María piensa que no ha elegido bien. Los ojos azules que la miran de arriba abajo parecen contener dentro una enciclopedia. Pero también ve en aquella sonrisa unos brazos abiertos, algo que necesita tanto como respirar.

—Quería una habitación para esta noche —atina a decir con las palabras haciéndosele una pelota en la garganta.

Mientras tanto, la mujer de la recepción empieza a abrir lentamente un libro en cuya portada se lee ‘Registro de viajeros’. Sin dejar de clavar sus ojos en María, responde:

—Muy bien, son veinticinco euros, el desayuno aparte. Necesito que escribas un nombre, un número de DNI y que firmes. Suelo cobrar el cuarto por anticipado. 

Para María no ha pasado desapercibido el artículo indeterminado. Por eso escribe Carmen Sanchez y se inventa el número del carnet. En cuanto lo hace, abre el bolso para sacar los billetes, pero al ver la pistola no puede evitar que la palma de las manos se le humedezcan.

—Mi nombre es Emilia —le dice la mujer nada más recoger el billete de veinte y el de cinco—, cualquier cosa que necesites, marca el cero, es la recepción; de noche, incluso. Si puedo ayudarte, lo haré gustosa. Tu habitación está aquí al lado, contigua a la mía. 

María siente la mirada de Emilia como si fuera la de Sherlock Holmes. De buen grado le diría que sí, que está asustada, que Lola y ella solo querían ser felices, ahorrar un poco y marcharse lejos, olvidarse de haber sido Débora y Amanda para los clientes. Necesita una mano que coja la suya, pero piensa que si lo hace, si vomita toda esa bilis que le quema las entrañas, traicionará a quien más ha querido nunca: a Lola.

Al entrar en la habitación, María no enciende la luz. La ventana da a un patio interior y va derecha a bajar la persiana. A tientas, busca el interruptor de la mesilla a la vez que se tumba atravesada sobre la cama. Solo se ha descalzado y aflojado el botón superior del vaquero. Boca arriba, cierra los ojos y piensa que es el vientre de Lola sobre el que reposa su cabeza.

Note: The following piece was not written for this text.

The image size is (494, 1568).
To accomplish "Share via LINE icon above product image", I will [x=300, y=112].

Pero no consigue sentir la electricidad ni el cosquilleo de aquella piel, no escucha la voz de Lola diciéndole «te quiero».
El silencio parece una zarpa sobre su garganta y, para romperlo, suelta en voz alta y con rabia un «¿por qué?» antes de sacar del bolso el móvil y la Astra. Coge primero el teléfono y busca el video que Lola le mandó al principio de estar juntas. La voz de Nina Simone canta ‘I put a spell on you’. Cuando la canción acaba, la vuelve a reproducir, una y otra vez. Así hasta que el cansancio de sus músculos en tensión se aflojan y se duerme, aunque no quiera.

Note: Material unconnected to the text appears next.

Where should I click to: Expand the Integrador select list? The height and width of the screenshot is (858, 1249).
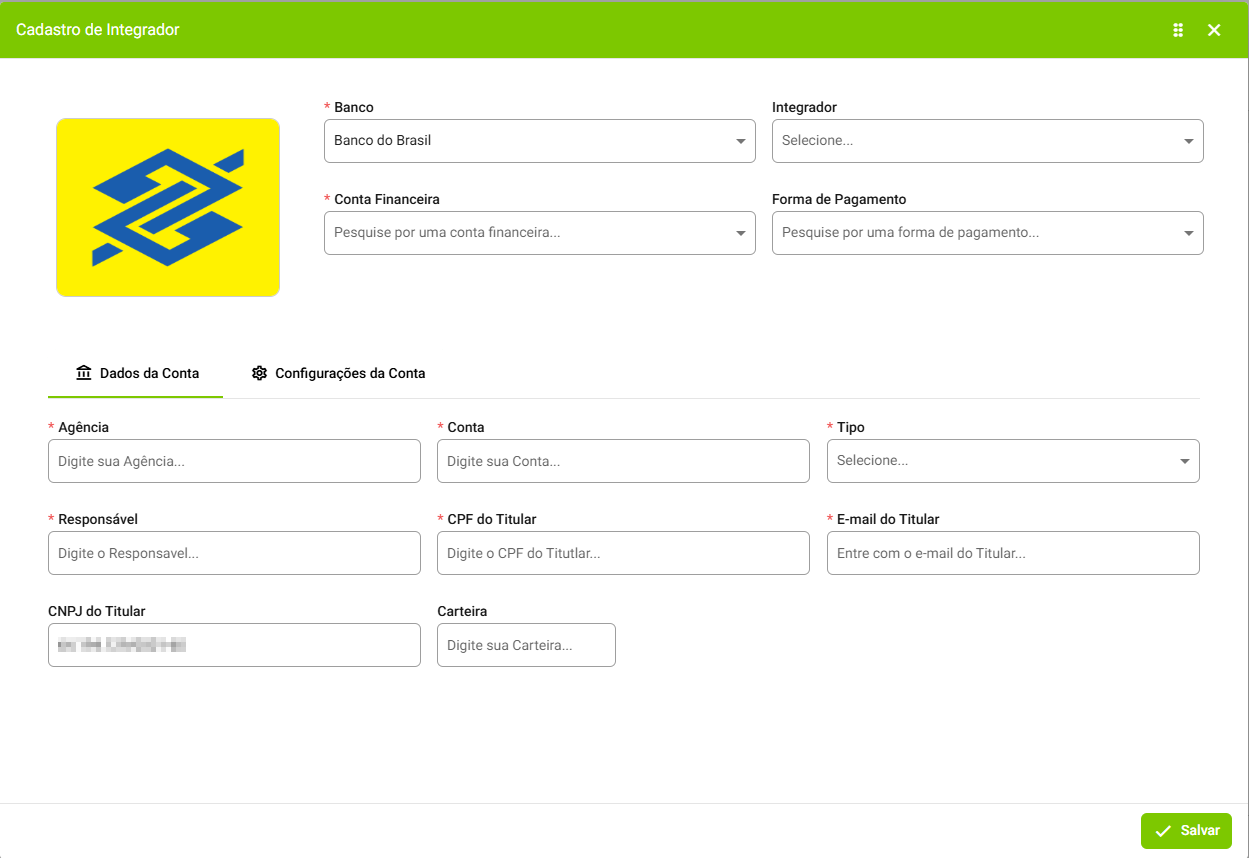tap(987, 141)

A María le despierta el murmullo de una conversación. Enciende el movil y ve que es casi medianoche. Pone atención, pero no consigue entender ninguna palabra. Un escalofrío le recorre la columna y piensa que, tal vez, la policía ya la haya descubierto. Con Lola, una puta más descuartizada en la cuneta, no se dieron ninguna prisa en buscar culpables. Ahora, aunque el ‘Patrón’ fuera  camello y   ‘padrote’, como los llamaban en su tierra, correrían tras la asesina, más al saber que era una de las pupilas.
Lo que estaba segura María es que no eran los amigos del ‘Patrón’. Esos no preguntaban. Directamente, hubiera sentido las balas quemándole el pecho.

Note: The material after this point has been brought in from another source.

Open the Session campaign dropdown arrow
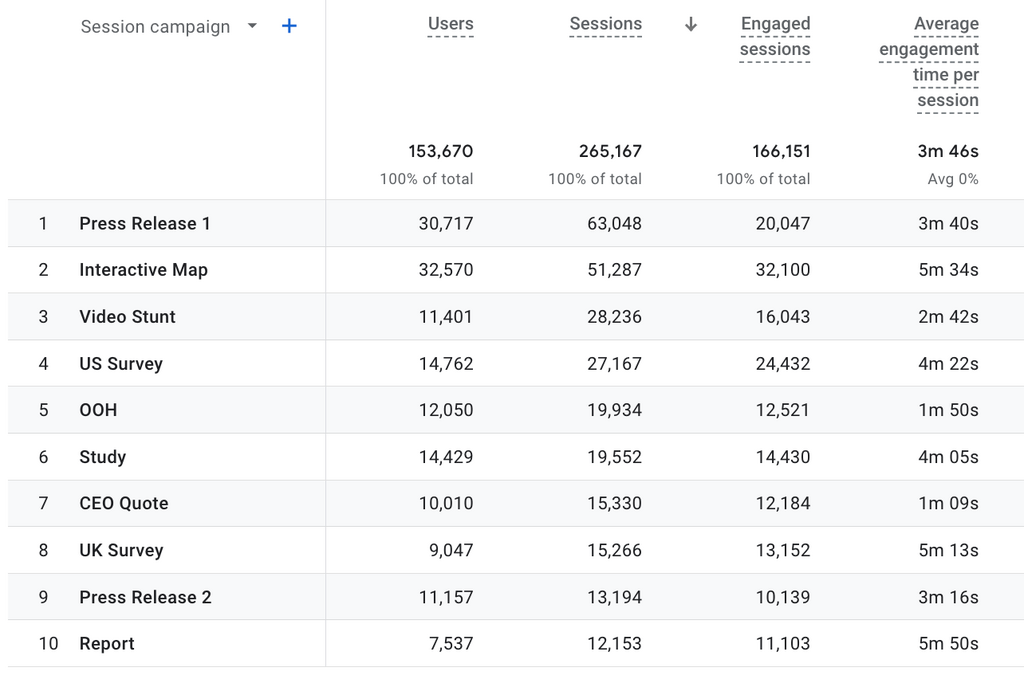The width and height of the screenshot is (1024, 687). tap(252, 26)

María se levanta de la cama, pega el oído a la puerta y cuando oye a Emilia decir: «Carmen Sánchez… es una mujer mayor, para nada parecida a la foto que me muestra, inspector» piensa que no puede perder más tiempo. Vuelve a la cama, conecta de nuevo el video de Lola y con una última lágrima rodando por sus mejillas, coge la pistola, la lleva hasta el cielo del paladar y, presionando con los dos pulgares sobre el gatillo, dispara.

La música todavía suena cuando el inspector y Emilia irrumpen en el cuarto. Sobre el eco del disparo, Emilia grita «No, no, no» y gira la cabeza llevando sus manos hasta los ojos.